OpenShift Supervision
Today I am looking back on a few topics I had a hard time properly deploying using OpenShift 3.7 and missing proper dynamic provisioning despite a poorly-configured GlusterFS cluster.
Since then, I deployed a 3 nodes Ceph cluster, using Sebastien Han’s ceph-ansible playbooks, allowing me to further experiment with persistent volumes.
And OpenShift Origin 3.9 also came out, shipping with various fixes and new features, such Gluster Block volumes support, that might address some of GlusterFS performances issues.
OpenShift Ansible playbooks include a set of roles focused on collecting and making sense out of your cluster metrics, starting with Hawkular.

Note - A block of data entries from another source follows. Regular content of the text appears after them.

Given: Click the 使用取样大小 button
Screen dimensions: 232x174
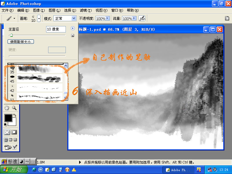Looking at the screenshot, I should click(x=20, y=41).
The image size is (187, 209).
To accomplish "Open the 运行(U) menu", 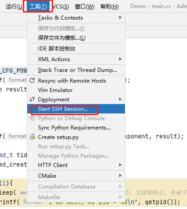I will coord(14,7).
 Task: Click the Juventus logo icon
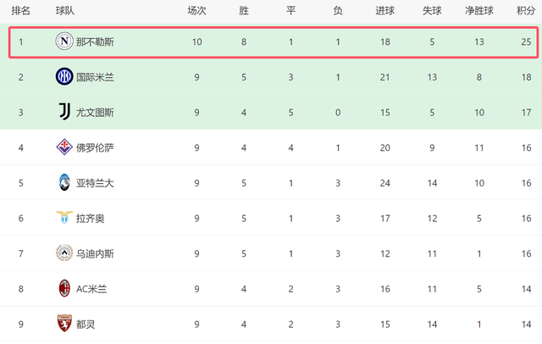(x=64, y=112)
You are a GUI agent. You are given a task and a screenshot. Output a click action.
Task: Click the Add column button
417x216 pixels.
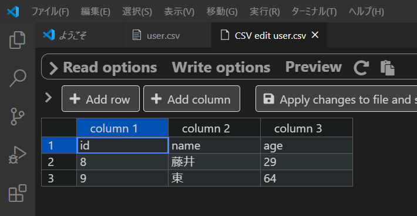(191, 99)
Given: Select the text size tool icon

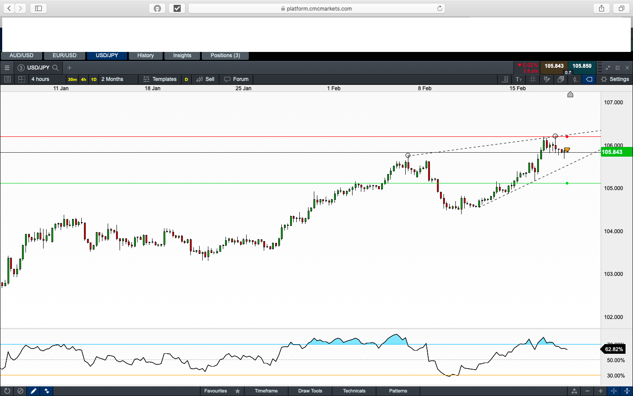Looking at the screenshot, I should 519,79.
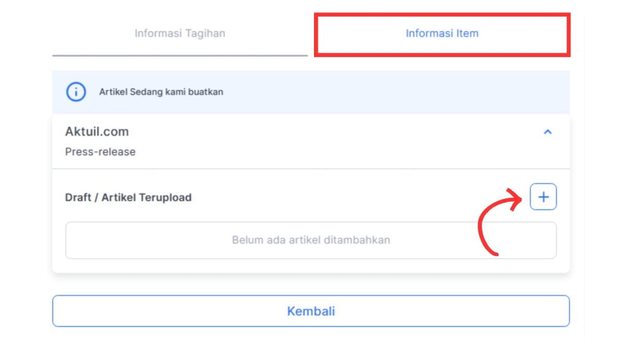Viewport: 628px width, 353px height.
Task: Add an article with the plus icon
Action: click(543, 197)
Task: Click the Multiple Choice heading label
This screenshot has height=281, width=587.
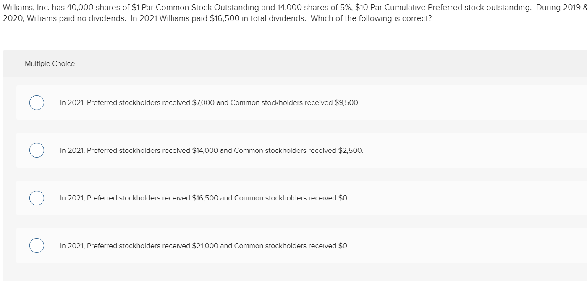Action: tap(50, 63)

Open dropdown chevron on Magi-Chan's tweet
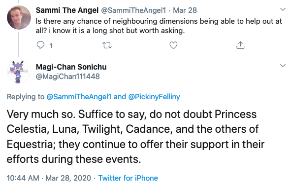[283, 66]

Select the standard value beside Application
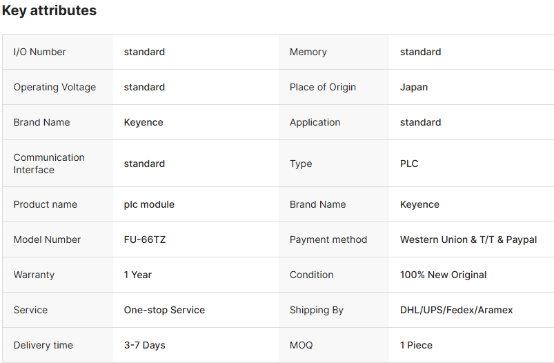(x=420, y=122)
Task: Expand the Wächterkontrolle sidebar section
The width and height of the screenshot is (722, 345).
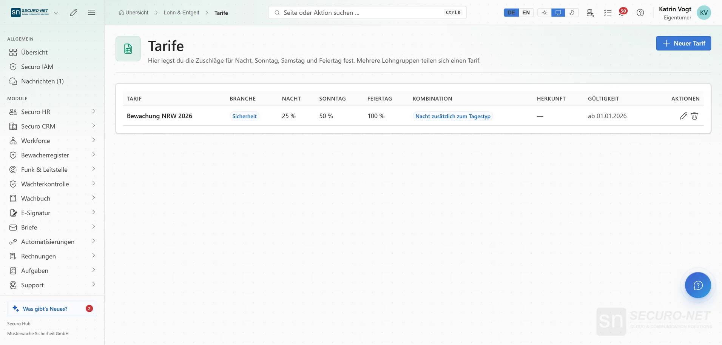Action: click(52, 184)
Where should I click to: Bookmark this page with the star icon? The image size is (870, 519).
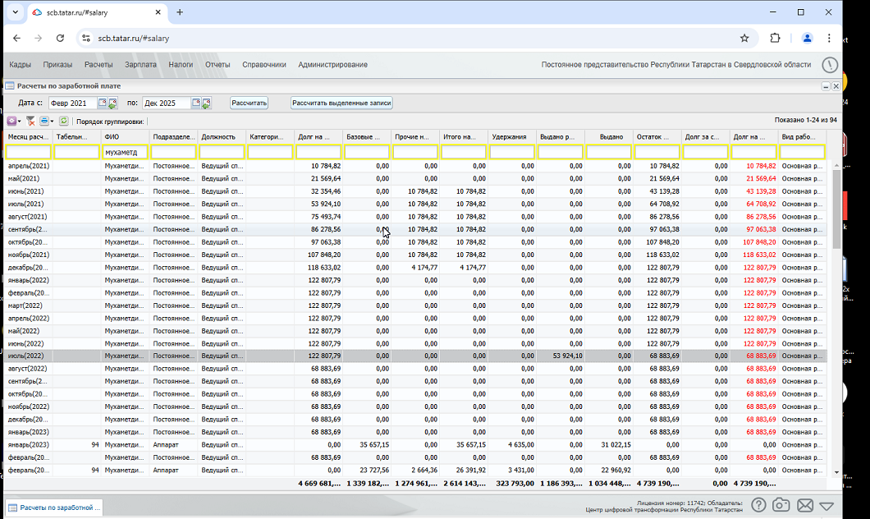[744, 39]
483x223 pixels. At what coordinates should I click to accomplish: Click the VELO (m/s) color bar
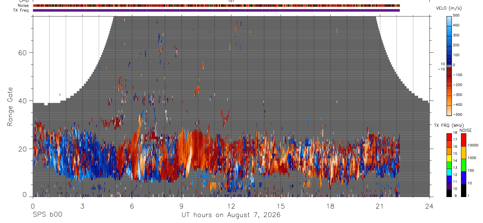(x=449, y=65)
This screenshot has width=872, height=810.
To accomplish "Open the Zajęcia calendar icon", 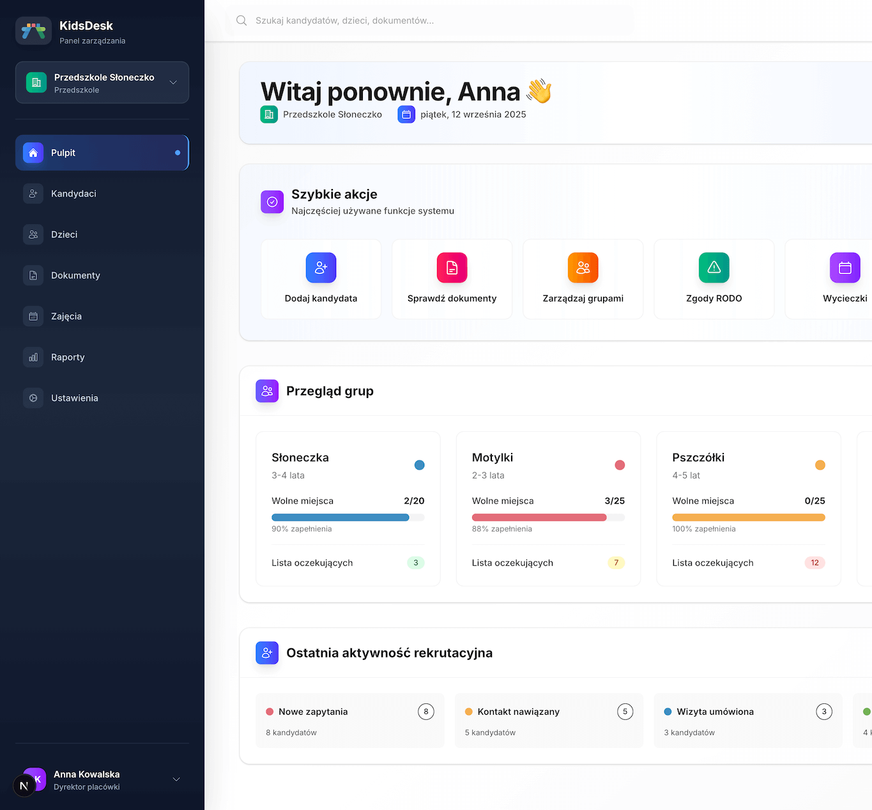I will [x=33, y=316].
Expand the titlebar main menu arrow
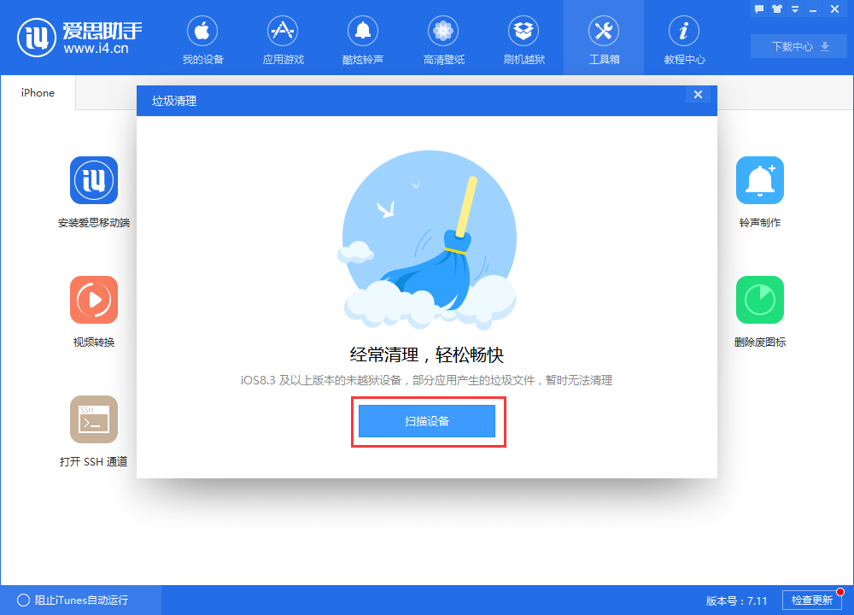Screen dimensions: 854x615 pyautogui.click(x=794, y=9)
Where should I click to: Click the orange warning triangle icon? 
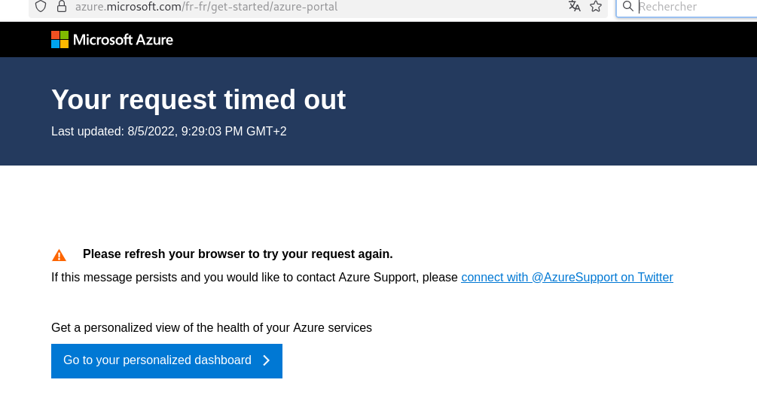pos(59,255)
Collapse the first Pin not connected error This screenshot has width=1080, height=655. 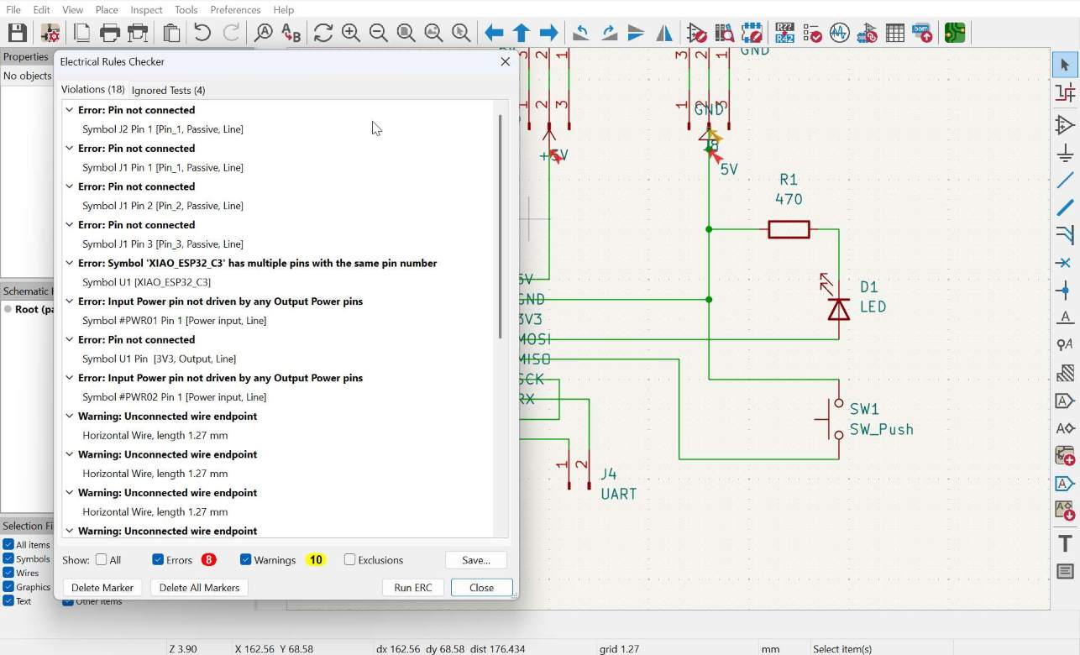[x=70, y=110]
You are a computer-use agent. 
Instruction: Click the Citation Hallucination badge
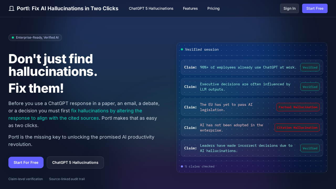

We could set up a few Pods running Hawkular, Heapster to collect data from your OpenShift nodes and a Cassandra database to store them, defining the following variables and applying the playbooks/openshift-metrics/config.yml playbook:
openshift_metrics_cassandra_limit_cpu: 3000m
openshift_metrics_cassandra_limit_memory: 3Gi
openshift_metrics_cassandra_node_selector: {“region”:”infra”}
openshift_metrics_cassandra_pvc_prefix: hawkular-metrics
openshift_metrics_cassandra_pvc_size: 40G
openshift_metrics_cassandra_request_cpu: 2000m
openshift_metrics_cassandra_request_memory: 2Gi
openshift_metrics_cassandra_storage_type: pv
openshift_metrics_cassandra_pvc_storage_class_name: ceph-storage
openshift_metrics_cassanda_pvc_storage_class_name: ceph-storage
openshift_metrics_image_version: v3.9
openshift_metrics_install_metrics: True
openshift_metrics_duration: 14
openshift_metrics_hawkular_limits_cpu: 3000m
openshift_metrics_hawkular_limits_memory: 3Gi
openshift_metrics_hawkular_node_selector: {“region”:”infra”}
openshift_metrics_hawkular_requests_cpu: 2000m
openshift_metrics_hawkular_requests_memory: 2Gi
openshift_metrics_heapster_limits_cpu: 3000m
openshift_metrics_heapster_limits_memory: 3Gi
openshift_metrics_heapster_node_selector: {“region”:”infra”}
openshift_metrics_heapster_requests_cpu: 2000m
openshift_metrics_heapster_requests_memory: 2Gi
Note that we are defining both openshift_metrics_cassandra_pvc_storage_class_name and openshit_metrics_cassanda_pvc_storage_class_name due to a typo that was recently fixed, yet not in OpenShift Origin last packages.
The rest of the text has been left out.